Optimism about the next season's milk price has turned to pessimism as the Covid-19 pandemic continues to disrupt markets and economies around the world.
Uncertainty arising from the outbreak has seen economists pare back their milk price forecasts for 2020/21, with some raising the possibility of a sub $6.00 perkg outcome.
Rabobank is predicting just $5.60 for the upcoming season because of the likely impact on the market of the pandemic, while most others after predict a $6.30 to $6.50/kg milk price.
Economists' downward revisions come despite an upbeat Global Dairy Trade auction last Wednesday which - contrary to expectations - saw prices firm.
ASB Bank senior rural economist Nathan Penny said Covid-19 had brought back price volatility to dairy markets.
He has adjusted his season-ahead forecast down to $6.50 - with a possibility of a sub $6 - compared with a pre-Covid forecast of $7.50.
Rural lending specialist Rabobank, in a report titled "Battening down the hatches", said a number of factors linked to Covid–19, such has reduced Chinese imports, supply chain disruptions and consumption pull-back – combined with modestly rising dairy surpluses in export regions - will lead to an extended down cycle in global dairy markets.
There are other disturbing signs that dairy, along with several other industries, is being caught up in the Covid-19 fallout.
In the United States, international news service Reuters reported that despite strong demand for basic foods like dairy products amid the pandemic, the milk supply chain had seen a host of disruptions that are preventing dairy farmers from getting their products to market, causing widespread milk dumping.
In New Zealand, Rabobank chief executive Todd Charteris said while a more testing season awaits the country's dairy farmers, the sector was well positioned to manage through the disruptions of Covid-19.
"Over the last three years, New Zealand farmers have seen demand for their products grow strongly and they've enjoyed the strong dairy commodity pricing that has resulted.
"Many in the industry have taken advantage of this favourable pricing by reducing debt levels and this will help them address the challenges arising due to Covid-19," he said in the report.
Rabobank senior dairy analyst Emma Higgins' 2020/21 forecast of $5.60/kg compares with Dairy NZ's estimate of break-even for the current 2019/20 season of $5.95 kg.
HIggins says one saving grace for dairy farmers has been a persistently weak New Zealand dollar, which as fallen from US66c in late January to just below US60c.
Due to the heightened uncertainty, New Zealand dairy processors would be conservative in their forecasts for 2020/21, she said.

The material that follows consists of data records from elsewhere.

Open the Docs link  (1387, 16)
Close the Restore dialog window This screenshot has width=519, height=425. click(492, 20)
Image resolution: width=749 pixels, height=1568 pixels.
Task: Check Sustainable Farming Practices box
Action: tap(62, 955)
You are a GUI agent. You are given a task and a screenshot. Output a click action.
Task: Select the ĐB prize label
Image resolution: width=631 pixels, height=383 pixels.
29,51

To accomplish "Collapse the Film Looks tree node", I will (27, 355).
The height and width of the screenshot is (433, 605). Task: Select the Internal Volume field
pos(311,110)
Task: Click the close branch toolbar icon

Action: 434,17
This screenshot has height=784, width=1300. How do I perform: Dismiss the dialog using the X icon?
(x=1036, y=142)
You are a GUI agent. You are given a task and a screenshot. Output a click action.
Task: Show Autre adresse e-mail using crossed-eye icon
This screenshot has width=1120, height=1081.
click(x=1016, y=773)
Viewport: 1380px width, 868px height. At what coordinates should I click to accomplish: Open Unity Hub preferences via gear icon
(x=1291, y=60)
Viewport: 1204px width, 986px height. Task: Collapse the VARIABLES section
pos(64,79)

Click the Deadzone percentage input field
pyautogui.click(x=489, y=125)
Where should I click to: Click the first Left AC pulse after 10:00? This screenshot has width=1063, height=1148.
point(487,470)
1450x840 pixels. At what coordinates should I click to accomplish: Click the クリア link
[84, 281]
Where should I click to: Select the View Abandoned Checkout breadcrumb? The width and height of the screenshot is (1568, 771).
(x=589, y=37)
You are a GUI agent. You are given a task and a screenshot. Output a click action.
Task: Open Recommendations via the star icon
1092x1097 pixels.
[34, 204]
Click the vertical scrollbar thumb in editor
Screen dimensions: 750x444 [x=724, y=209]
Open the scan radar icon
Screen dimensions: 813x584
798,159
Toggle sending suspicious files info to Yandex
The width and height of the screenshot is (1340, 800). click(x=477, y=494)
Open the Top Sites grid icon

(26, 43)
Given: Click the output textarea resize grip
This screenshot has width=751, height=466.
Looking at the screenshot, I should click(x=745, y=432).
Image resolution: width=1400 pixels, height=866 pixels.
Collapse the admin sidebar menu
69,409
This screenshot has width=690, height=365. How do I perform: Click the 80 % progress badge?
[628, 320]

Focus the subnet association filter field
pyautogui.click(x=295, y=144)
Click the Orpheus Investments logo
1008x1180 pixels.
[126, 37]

Higgins said this would flow through to any advance rate payments impacting budgets, and that farmers should plan for this accordingly.
"The adaptability of farming budgets will be crucial over the season ahead, with the need for strong financial discipline required for New Zealand dairy farmers to be in a stable position coming out of this cycle," she said.
New Zealand dairy farmers have ridden through a similar position before, most recently with the dairy downturn of 2015 and 2016.
As Covid-19 spreads around the globe and containment efforts ramp up, economists are beginning use stronger terminology to describe the market fall-out.
The International Monetary Fund (IMF) is now anticipating the current market scenario to cause a recession as least as bad as during the Global Financial Crisis.
"Dairy will not come out of this economic cycle unscathed and over the coming 12-month period dairy commodity prices are not expected to be pretty – particularly over the second and third quarter of 2020," Rabobank's Higgins said.
But she said there were supportive factors specific to New Zealand dairy farmers which will help to support the farmgate milk price at levels higher than seen in the most recent dairy downturn or the GFC.
In recent days, Westpac has cut its forecast to $6.30/kg from $7.30, while ANZ's has gone to $6.45 from $7.10.
The Reserve Bank has, in its financial stability reports, consistently highlighted risks around high dairy farm debt.
In last November's report, the bank said: "Despite above-average dairy commodity prices and reasonable profitability for the dairy sector as a whole, a significant share of the dairy sector remains financially vulnerable."